## Begin Exercise inputs

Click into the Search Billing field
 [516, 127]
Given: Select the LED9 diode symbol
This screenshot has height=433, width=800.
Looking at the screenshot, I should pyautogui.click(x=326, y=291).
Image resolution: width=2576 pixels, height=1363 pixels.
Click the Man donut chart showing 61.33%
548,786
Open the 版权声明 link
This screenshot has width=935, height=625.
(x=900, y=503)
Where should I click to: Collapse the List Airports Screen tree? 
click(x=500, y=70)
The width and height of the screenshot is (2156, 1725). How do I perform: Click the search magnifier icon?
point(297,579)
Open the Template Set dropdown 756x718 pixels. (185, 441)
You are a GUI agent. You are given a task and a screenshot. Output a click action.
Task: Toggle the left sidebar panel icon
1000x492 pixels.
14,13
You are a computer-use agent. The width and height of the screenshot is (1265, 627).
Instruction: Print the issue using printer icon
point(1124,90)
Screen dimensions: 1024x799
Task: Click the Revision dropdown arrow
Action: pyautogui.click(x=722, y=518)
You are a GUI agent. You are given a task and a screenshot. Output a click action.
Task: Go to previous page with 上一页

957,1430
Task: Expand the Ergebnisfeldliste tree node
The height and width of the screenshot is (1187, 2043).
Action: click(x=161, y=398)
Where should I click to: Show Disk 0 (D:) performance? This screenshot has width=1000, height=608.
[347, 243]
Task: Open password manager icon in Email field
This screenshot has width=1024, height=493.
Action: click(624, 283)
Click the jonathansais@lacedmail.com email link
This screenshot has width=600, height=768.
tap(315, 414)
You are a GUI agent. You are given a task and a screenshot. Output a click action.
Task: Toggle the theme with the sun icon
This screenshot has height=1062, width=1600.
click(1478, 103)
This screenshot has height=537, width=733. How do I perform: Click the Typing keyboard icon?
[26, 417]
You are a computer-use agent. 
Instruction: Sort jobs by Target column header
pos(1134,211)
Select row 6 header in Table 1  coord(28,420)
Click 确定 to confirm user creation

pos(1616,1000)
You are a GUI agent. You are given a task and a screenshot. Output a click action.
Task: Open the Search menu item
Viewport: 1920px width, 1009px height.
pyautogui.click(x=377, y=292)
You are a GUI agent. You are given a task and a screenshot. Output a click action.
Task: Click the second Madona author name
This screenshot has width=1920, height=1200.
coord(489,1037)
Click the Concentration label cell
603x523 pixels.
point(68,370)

## End Exercise inputs

To be done:
Copy every line of the records above verbatim, from the first line to the last.

Written solution:
Click into the Search Billing field
 [516, 127]
Given: Select the LED9 diode symbol
This screenshot has height=433, width=800.
Looking at the screenshot, I should pyautogui.click(x=326, y=291).
Image resolution: width=2576 pixels, height=1363 pixels.
Click the Man donut chart showing 61.33%
548,786
Open the 版权声明 link
This screenshot has width=935, height=625.
(x=900, y=503)
Where should I click to: Collapse the List Airports Screen tree? 
click(x=500, y=70)
The width and height of the screenshot is (2156, 1725). How do I perform: Click the search magnifier icon?
point(297,579)
Open the Template Set dropdown 756x718 pixels. (185, 441)
You are a GUI agent. You are given a task and a screenshot. Output a click action.
Task: Toggle the left sidebar panel icon
1000x492 pixels.
14,13
You are a computer-use agent. The width and height of the screenshot is (1265, 627).
Instruction: Print the issue using printer icon
point(1124,90)
Screen dimensions: 1024x799
Task: Click the Revision dropdown arrow
Action: pyautogui.click(x=722, y=518)
You are a GUI agent. You are given a task and a screenshot. Output a click action.
Task: Go to previous page with 上一页

957,1430
Task: Expand the Ergebnisfeldliste tree node
The height and width of the screenshot is (1187, 2043).
Action: click(x=161, y=398)
Where should I click to: Show Disk 0 (D:) performance? This screenshot has width=1000, height=608.
[347, 243]
Task: Open password manager icon in Email field
This screenshot has width=1024, height=493.
Action: click(624, 283)
Click the jonathansais@lacedmail.com email link
This screenshot has width=600, height=768.
tap(315, 414)
You are a GUI agent. You are given a task and a screenshot. Output a click action.
Task: Toggle the theme with the sun icon
This screenshot has height=1062, width=1600.
click(1478, 103)
This screenshot has height=537, width=733. How do I perform: Click the Typing keyboard icon?
[26, 417]
You are a computer-use agent. 
Instruction: Sort jobs by Target column header
pos(1134,211)
Select row 6 header in Table 1  coord(28,420)
Click 确定 to confirm user creation

pos(1616,1000)
You are a GUI agent. You are given a task and a screenshot. Output a click action.
Task: Open the Search menu item
Viewport: 1920px width, 1009px height.
pyautogui.click(x=377, y=292)
You are a GUI agent. You are given a task and a screenshot. Output a click action.
Task: Click the second Madona author name
This screenshot has width=1920, height=1200.
coord(489,1037)
Click the Concentration label cell
603x523 pixels.
point(68,370)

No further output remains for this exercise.